Where efforts to address climate change have for the last 20 years focused on reducing national emissions through sweeping policies, like cap and trade or carbon taxes, climate policy today has shifted decisively toward smaller bore, pragmatic policies that don’t promise to eliminate the climate crisis in one fell swoop but do help us move our economy toward greater “decarbonization,” sector by sector and technology by technology. Slowly but surely, a new climate pragmatism is taking shape.

Even as the global Kyoto Protocol collapsed and cap and trade legislation foundered in Congress, U.S. emissions have declined faster than any nation’s in the world. Cheap and clean natural gas, thanks to fracking technologies developed since the 1970’s with significant support from taxpayers, has rapidly displaced coal. New fuel economy standards have helped drive down automobile emissions. Federal Clean Air Act regulations on conventional air pollutants have made it more expensive to burn coal.

The administrative actions that the President announced in his State of the Union address last February and confirmed this week should further accelerate these trends. Regulation of carbon emissions from power plants will accelerate the shift from coal to gas and new fuel economy standards on heavy trucks will help further decarbonize the transportation fleet.

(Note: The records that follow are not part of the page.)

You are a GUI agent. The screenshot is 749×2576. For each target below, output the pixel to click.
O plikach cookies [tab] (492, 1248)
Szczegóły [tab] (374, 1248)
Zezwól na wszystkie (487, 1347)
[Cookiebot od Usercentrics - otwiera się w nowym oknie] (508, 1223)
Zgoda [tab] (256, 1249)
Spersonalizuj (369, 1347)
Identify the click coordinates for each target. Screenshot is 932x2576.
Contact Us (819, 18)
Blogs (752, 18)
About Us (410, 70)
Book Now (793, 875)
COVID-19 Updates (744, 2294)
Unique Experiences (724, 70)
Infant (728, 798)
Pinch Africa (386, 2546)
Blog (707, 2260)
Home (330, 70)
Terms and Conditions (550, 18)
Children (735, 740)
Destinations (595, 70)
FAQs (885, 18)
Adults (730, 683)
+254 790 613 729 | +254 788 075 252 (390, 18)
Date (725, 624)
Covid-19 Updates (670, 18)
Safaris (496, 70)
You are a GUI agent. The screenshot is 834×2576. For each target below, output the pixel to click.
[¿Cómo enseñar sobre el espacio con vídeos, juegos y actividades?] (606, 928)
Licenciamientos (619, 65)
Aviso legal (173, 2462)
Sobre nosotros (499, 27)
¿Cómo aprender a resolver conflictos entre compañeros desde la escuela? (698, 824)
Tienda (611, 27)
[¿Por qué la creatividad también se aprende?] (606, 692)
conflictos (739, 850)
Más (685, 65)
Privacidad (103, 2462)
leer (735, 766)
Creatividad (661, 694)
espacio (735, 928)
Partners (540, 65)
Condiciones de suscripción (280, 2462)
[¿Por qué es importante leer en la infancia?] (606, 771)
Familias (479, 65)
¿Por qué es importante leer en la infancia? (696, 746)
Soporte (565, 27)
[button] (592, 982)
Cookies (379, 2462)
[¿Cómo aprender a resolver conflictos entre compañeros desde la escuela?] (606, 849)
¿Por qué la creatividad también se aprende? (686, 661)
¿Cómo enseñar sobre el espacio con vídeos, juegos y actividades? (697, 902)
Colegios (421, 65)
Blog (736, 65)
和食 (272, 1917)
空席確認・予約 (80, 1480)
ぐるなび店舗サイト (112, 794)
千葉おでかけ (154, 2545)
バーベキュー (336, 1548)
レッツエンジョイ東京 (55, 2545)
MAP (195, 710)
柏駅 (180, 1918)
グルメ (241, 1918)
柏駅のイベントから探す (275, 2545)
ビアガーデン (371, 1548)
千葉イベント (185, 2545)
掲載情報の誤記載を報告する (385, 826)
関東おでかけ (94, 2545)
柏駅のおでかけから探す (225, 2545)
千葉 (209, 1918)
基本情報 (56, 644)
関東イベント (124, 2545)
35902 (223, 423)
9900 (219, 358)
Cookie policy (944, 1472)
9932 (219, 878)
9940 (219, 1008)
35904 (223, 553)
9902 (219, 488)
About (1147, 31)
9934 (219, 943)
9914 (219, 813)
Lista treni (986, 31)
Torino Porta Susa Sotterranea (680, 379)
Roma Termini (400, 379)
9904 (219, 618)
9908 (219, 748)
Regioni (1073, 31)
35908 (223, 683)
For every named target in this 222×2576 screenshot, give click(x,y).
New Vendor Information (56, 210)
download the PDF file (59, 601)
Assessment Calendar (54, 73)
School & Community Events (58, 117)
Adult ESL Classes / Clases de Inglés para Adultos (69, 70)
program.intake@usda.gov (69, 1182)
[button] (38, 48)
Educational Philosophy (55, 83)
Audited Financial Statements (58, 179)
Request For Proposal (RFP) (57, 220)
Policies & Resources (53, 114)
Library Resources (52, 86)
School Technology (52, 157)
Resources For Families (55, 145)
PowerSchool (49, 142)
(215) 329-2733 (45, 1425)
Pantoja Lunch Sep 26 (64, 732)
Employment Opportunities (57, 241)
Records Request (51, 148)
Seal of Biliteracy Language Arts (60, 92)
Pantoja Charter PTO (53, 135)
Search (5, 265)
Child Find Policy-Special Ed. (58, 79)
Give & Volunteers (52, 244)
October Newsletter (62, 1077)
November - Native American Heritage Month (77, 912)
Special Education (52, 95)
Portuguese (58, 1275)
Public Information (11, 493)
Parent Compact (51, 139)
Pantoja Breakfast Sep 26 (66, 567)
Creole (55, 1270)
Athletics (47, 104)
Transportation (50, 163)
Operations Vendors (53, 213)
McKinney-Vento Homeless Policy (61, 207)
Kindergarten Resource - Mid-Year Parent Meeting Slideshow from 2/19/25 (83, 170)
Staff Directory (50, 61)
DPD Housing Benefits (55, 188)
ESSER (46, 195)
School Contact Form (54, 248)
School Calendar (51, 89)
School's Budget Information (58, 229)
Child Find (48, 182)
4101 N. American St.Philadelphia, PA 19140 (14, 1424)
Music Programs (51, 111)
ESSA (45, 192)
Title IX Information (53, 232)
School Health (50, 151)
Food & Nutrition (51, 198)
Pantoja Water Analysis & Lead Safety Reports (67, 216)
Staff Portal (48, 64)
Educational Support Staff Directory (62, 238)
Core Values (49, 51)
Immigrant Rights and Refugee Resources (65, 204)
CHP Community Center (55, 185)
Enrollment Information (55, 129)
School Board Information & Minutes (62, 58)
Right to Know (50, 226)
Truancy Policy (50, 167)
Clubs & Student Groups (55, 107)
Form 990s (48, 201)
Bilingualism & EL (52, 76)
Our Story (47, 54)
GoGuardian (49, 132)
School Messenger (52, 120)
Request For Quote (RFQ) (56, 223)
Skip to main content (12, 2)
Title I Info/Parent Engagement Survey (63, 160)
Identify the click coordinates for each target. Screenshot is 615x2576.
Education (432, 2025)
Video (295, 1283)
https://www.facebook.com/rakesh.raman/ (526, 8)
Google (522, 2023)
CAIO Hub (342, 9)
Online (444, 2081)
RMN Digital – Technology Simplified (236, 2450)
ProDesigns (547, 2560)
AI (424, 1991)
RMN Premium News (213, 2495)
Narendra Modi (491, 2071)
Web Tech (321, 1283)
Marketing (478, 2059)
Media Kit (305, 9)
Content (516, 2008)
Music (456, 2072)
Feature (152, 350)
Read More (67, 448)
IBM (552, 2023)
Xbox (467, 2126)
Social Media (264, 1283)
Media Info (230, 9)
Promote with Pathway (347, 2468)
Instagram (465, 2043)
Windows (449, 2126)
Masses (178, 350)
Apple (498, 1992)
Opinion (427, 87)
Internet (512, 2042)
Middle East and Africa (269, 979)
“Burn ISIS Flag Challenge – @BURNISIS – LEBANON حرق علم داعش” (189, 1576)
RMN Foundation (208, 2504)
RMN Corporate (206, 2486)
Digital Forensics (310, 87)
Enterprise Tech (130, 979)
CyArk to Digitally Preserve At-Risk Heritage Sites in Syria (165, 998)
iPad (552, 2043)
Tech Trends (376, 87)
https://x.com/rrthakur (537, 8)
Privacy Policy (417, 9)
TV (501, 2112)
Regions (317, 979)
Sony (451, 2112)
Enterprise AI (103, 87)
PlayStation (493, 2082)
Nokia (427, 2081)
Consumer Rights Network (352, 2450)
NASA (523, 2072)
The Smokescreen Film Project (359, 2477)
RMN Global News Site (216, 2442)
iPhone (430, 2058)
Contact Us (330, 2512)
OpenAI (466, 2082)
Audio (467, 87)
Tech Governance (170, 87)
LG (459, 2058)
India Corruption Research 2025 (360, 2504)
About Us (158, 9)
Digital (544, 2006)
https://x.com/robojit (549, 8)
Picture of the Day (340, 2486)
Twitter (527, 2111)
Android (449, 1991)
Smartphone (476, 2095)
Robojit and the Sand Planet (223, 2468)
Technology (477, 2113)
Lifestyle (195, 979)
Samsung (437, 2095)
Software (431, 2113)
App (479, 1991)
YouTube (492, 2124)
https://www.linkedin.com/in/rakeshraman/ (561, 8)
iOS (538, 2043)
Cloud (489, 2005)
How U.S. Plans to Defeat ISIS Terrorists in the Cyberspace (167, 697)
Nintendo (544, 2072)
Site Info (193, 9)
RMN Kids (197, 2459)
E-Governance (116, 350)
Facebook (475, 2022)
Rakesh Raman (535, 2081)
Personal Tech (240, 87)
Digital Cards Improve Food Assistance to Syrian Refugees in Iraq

A similar transition is underway internationally, with bilateral and multilateral agreements among major emitters displacing efforts to make a grand bargain to cap global emissions at the United Nations, a shift proposed by a number of critics of the 20-year effort to cap emissions, including the two of us, over the last decade, that has only to begun to bear fruit since the collapse of international climate negotiations at Copenhagen in 2009.

One thing, however, does remain unchanged. Climate politics retains its penchant for hype and hyperbole. The White House promoted Obama’s speech in advance with beauty shots of the Earth, complete with a New Age soundtrack. In his speech, the President served up the usual red meat for climate partisans, restating the well-established fact that climate change has been incontrovertibly linked to human greenhouse gas emissions while offering dubious assertions about the link between warming and present day natural disasters.

The reaction from climate partisans was swift and predictable. David Hawkins of the Natural Resources Defense Council told the New York Times it was the speech that environmentalists had waited for twenty years to hear, while former Vice President Al Gore proclaimed it the most important speech about climate change that a President had ever given. Conservatives offered matched denunciations, claiming that the modest actions announced by the President would deeply damage the economy and that the President had caved to the radical green fringe.

The truth is much more prosaic. There is still much work to do. Most of the progress we have made in recent years has been through incremental improvement to our existing fossil energy infrastructure — burning gas instead of coal and improving the efficiency of automobiles — not replacing fossil energy with alternative technologies, which will be necessary in order to achieve significantly deeper reductions in carbon emissions.

But the pathway to developing cheap, scalable zero carbon energy technologies will be much the same as the path we have taken to developing cleaner fossil energy technology — sustained public support for technology innovation and targeted policies to deploy those technologies as they begin to become competitive.

The President, to his credit, has been steadfast in his support for research and deployment of clean energy technology, although the heavy focus on renewables has left other options, particularly nuclear, wanting. But beyond the specifics, the shift in strategy and emphasis is salutary.

While the rhetoric and polarization among climate partisans appear resistant to both intervention and changing circumstances, something important is happening below the surface. However, self proclaimed climate hawks on the left and their doppelgangers on the right are likely to be the last to know.